An anonymous reader asks: "I work for a medium-sized university (25K students), and have been asked to come up with ideas on how to reduce our exposure to the RIAA. Our head of IT gets 50 to 100 emails from the RIAA every week, complaining about IP addresses where P2P applications offer copyrighted songs for download. We don't want to firewall off P2P applications completely, we just want to get the RIAA off our backs. How do other university IT departments educate students to stop attracting the RIAA's attention? Thanks for any war stories you might be able to share !"

1 of 115 comments (clear)

  1. Letter of the law by 91degrees · · Score: 5, Informative
    First, read the DMCA (might be an idea to get help from a sympathetic lawyer to translate from legalese). Make sure you are 100% compliant. See if the letter is. Specifically, (according to chillingeffects.org) the letter has to contain:
    • The name, address, and electronic signature of the complaining party [512(c)(3)(A)(i)]

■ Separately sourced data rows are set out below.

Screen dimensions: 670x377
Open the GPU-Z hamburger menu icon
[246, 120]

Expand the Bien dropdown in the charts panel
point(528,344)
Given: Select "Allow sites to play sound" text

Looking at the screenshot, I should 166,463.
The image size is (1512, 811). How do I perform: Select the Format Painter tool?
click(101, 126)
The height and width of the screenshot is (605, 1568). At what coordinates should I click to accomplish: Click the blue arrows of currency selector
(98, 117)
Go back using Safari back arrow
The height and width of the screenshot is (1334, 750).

    • The infringing materials and their Internet location [512(c)(3)(A)(ii-iii)]
    • Sufficient information to identify the copyrighted works [512(c)(3)(A)(iv)]
    • A statement by the owner that it has a good faith belief that there is no legal basis for the use of the materials complained of [512(c)(3)(A)(v)]

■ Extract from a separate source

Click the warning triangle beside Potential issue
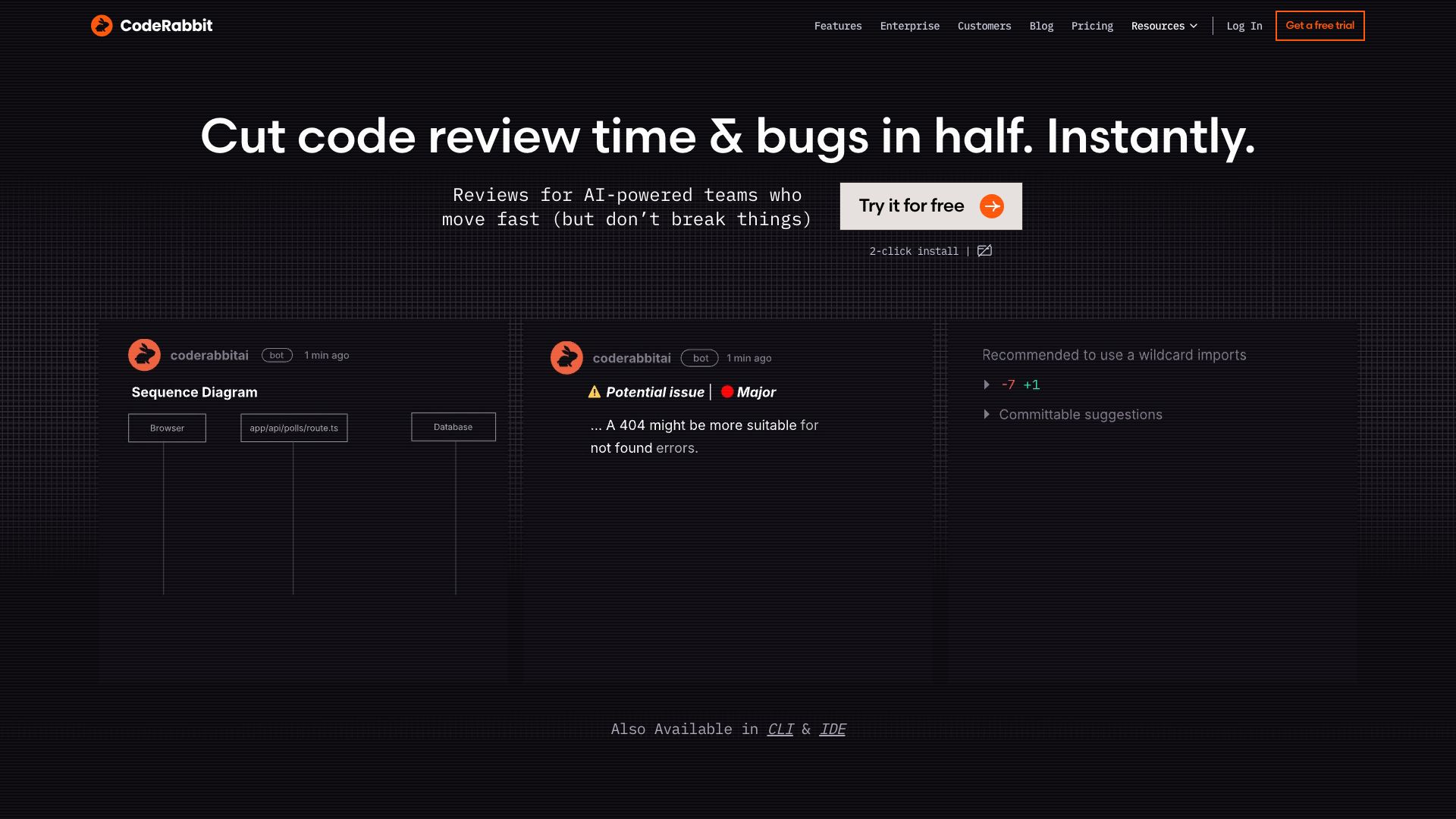point(594,391)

    • A statement of the accuracy of the notice and, under penalty of perjury, that the complaining party is authorized to act on the behalf of the owner. [512(c)(3)(A)(vi)]
    It may well be that the letters are not fully compliant. Usually they don't sign these because the complainant isn't the RIAA. See what happens if you respond asking for a compliant letter.

    It may be that they do include a signature, in which case you're up the creek. Also it is essential that you are compliant with te provisions since two can play at that game.